**** DATA

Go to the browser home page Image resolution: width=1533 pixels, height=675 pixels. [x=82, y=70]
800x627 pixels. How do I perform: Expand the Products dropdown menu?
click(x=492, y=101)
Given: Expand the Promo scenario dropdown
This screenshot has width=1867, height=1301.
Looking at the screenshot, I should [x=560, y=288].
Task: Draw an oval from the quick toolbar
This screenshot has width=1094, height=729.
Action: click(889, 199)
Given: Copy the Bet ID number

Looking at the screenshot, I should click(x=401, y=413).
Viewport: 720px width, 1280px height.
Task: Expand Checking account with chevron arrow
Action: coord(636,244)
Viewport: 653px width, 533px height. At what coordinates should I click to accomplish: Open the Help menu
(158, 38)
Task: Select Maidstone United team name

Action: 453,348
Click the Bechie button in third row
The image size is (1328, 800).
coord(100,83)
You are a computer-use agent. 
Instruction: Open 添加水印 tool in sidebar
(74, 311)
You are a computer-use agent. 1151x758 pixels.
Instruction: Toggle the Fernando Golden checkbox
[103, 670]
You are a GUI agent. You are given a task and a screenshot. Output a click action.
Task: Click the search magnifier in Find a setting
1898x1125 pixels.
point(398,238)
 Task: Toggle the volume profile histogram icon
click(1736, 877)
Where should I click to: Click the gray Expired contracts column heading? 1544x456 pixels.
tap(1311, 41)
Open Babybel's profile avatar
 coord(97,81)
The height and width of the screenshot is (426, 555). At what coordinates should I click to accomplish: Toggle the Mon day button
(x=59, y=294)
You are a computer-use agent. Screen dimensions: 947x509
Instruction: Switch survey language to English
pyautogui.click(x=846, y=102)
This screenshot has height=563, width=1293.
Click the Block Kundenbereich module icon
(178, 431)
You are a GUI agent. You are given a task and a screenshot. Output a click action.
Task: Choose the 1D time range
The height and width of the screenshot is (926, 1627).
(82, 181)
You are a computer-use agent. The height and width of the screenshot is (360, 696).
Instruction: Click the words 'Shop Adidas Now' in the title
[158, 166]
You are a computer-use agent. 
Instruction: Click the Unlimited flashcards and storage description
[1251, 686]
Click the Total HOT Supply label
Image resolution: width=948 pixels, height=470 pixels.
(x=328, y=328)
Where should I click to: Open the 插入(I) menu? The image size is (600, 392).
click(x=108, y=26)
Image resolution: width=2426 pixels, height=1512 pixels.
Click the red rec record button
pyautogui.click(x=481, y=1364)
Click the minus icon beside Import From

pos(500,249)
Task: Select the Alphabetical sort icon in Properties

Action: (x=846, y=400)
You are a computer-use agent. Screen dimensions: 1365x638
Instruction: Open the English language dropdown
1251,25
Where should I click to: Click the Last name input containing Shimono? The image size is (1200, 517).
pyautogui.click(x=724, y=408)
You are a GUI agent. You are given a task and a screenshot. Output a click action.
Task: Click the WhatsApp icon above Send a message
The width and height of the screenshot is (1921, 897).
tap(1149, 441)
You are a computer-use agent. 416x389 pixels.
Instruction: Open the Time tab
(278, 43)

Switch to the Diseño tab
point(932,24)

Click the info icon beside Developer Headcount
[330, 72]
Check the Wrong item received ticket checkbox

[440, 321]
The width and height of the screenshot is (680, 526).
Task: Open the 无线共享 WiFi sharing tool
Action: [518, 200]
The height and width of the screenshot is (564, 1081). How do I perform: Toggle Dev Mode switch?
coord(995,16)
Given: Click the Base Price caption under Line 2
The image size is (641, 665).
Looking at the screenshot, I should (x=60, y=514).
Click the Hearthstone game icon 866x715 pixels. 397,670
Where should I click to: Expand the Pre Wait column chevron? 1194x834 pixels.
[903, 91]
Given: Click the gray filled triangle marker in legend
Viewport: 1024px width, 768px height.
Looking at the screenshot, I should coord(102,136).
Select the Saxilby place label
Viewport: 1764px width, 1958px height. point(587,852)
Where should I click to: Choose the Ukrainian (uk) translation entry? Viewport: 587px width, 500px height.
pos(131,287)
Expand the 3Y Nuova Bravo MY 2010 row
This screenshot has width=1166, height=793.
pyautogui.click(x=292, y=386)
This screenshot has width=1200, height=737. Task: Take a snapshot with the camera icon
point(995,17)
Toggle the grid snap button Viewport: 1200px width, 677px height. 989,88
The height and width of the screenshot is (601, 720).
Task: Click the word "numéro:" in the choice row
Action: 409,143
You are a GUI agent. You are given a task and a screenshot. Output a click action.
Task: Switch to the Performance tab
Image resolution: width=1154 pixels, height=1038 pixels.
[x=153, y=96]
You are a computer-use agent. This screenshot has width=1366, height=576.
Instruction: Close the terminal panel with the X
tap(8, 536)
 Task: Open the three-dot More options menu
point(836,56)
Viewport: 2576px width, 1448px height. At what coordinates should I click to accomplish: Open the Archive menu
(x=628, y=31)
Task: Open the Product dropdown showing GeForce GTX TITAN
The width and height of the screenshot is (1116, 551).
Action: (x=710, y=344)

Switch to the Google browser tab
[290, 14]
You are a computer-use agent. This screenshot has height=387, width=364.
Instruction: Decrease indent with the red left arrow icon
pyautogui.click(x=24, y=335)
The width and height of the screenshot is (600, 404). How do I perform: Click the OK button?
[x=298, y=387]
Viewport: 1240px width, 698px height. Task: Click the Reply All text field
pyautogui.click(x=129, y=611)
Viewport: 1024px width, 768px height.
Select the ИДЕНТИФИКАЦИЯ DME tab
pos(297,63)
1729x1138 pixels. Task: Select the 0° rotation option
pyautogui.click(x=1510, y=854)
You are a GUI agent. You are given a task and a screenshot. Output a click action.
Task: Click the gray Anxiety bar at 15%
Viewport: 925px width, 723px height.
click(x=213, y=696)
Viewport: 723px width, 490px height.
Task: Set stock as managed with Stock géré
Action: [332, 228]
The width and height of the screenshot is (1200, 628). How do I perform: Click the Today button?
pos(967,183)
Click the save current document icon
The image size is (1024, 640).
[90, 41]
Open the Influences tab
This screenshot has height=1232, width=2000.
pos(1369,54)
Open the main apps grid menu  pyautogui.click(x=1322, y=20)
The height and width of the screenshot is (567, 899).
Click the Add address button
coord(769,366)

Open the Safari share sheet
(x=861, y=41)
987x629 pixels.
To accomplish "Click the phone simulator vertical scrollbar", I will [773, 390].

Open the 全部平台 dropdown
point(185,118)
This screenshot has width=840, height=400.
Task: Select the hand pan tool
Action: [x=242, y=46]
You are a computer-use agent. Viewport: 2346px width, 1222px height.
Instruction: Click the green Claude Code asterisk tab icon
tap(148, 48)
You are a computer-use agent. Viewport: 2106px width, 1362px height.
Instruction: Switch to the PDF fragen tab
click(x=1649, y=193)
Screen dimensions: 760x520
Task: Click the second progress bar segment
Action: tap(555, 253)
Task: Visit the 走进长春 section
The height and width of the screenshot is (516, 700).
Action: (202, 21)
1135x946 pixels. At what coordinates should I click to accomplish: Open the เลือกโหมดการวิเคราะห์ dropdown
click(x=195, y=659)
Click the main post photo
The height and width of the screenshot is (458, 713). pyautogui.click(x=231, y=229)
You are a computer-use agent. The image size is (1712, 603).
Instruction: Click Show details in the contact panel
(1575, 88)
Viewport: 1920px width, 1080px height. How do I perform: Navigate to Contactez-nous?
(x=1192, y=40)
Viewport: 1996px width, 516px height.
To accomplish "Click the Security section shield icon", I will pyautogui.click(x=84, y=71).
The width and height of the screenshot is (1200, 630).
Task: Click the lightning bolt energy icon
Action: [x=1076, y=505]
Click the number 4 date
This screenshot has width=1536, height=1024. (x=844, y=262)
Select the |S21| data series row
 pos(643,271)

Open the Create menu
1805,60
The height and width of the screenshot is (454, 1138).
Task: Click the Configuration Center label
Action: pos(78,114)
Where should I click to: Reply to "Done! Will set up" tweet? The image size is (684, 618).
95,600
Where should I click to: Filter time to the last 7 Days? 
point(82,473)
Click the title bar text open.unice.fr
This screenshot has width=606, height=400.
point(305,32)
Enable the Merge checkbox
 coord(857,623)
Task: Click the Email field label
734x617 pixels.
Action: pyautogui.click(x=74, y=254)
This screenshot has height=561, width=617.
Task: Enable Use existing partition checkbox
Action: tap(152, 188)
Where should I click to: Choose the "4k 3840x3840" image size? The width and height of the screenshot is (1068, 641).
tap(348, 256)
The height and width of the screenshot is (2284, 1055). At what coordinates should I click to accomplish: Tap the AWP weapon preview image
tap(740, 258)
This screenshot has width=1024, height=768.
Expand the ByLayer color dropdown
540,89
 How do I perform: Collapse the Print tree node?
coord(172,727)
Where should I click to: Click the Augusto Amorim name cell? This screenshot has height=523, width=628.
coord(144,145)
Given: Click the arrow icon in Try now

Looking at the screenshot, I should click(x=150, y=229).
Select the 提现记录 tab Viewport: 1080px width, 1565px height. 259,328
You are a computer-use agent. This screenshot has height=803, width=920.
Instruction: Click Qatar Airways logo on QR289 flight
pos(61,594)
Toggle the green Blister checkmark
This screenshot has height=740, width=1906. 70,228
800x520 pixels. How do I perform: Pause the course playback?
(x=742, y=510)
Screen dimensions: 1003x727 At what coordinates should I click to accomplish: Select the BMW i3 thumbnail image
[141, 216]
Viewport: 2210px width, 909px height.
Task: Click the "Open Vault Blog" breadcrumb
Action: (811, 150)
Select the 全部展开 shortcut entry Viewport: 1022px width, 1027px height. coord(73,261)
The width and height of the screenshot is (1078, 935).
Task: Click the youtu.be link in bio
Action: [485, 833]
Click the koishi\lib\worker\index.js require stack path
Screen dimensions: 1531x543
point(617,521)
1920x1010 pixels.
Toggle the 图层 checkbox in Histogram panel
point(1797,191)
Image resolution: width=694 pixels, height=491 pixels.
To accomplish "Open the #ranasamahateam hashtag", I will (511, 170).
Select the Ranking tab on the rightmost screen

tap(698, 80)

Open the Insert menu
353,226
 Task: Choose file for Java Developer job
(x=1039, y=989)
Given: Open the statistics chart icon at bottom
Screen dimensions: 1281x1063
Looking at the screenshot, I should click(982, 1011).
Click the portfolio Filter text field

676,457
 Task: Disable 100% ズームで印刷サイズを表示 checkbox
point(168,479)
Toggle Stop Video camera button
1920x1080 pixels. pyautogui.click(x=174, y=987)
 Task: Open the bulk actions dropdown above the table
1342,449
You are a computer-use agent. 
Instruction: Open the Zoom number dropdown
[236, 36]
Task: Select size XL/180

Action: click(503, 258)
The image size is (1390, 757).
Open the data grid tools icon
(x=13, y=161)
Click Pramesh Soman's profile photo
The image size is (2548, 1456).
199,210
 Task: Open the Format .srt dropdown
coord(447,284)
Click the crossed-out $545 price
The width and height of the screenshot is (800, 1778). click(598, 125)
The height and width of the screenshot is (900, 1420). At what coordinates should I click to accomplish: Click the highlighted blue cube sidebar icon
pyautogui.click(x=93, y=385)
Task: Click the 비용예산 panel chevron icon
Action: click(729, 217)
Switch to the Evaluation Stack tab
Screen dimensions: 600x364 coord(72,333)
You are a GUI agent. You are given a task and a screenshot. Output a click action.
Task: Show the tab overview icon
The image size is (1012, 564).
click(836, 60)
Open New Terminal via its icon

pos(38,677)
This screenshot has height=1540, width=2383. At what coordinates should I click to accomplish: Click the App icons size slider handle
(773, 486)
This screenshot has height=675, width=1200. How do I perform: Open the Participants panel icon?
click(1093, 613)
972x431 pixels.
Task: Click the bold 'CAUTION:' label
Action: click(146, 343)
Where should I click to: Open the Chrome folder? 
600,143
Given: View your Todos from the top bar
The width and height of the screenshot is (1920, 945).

********

SHORT TASK:
Could you update the entries from the line containing "Click the crossed-out $545 price" through the last of the entries, putting "Attendees" in place of "Participants" and keeping everything else the same?

FINAL ANSWER:
Click the crossed-out $545 price
The width and height of the screenshot is (800, 1778). click(598, 125)
The height and width of the screenshot is (900, 1420). At what coordinates should I click to accomplish: Click the highlighted blue cube sidebar icon
pyautogui.click(x=93, y=385)
Task: Click the 비용예산 panel chevron icon
Action: click(729, 217)
Switch to the Evaluation Stack tab
Screen dimensions: 600x364 coord(72,333)
You are a GUI agent. You are given a task and a screenshot. Output a click action.
Task: Show the tab overview icon
The image size is (1012, 564).
click(836, 60)
Open New Terminal via its icon

pos(38,677)
This screenshot has height=1540, width=2383. At what coordinates should I click to accomplish: Click the App icons size slider handle
(773, 486)
This screenshot has height=675, width=1200. How do I perform: Open the Attendees panel icon?
click(1093, 613)
972x431 pixels.
Task: Click the bold 'CAUTION:' label
Action: click(146, 343)
Where should I click to: Open the Chrome folder? 
600,143
Given: View your Todos from the top bar
The width and height of the screenshot is (1920, 945).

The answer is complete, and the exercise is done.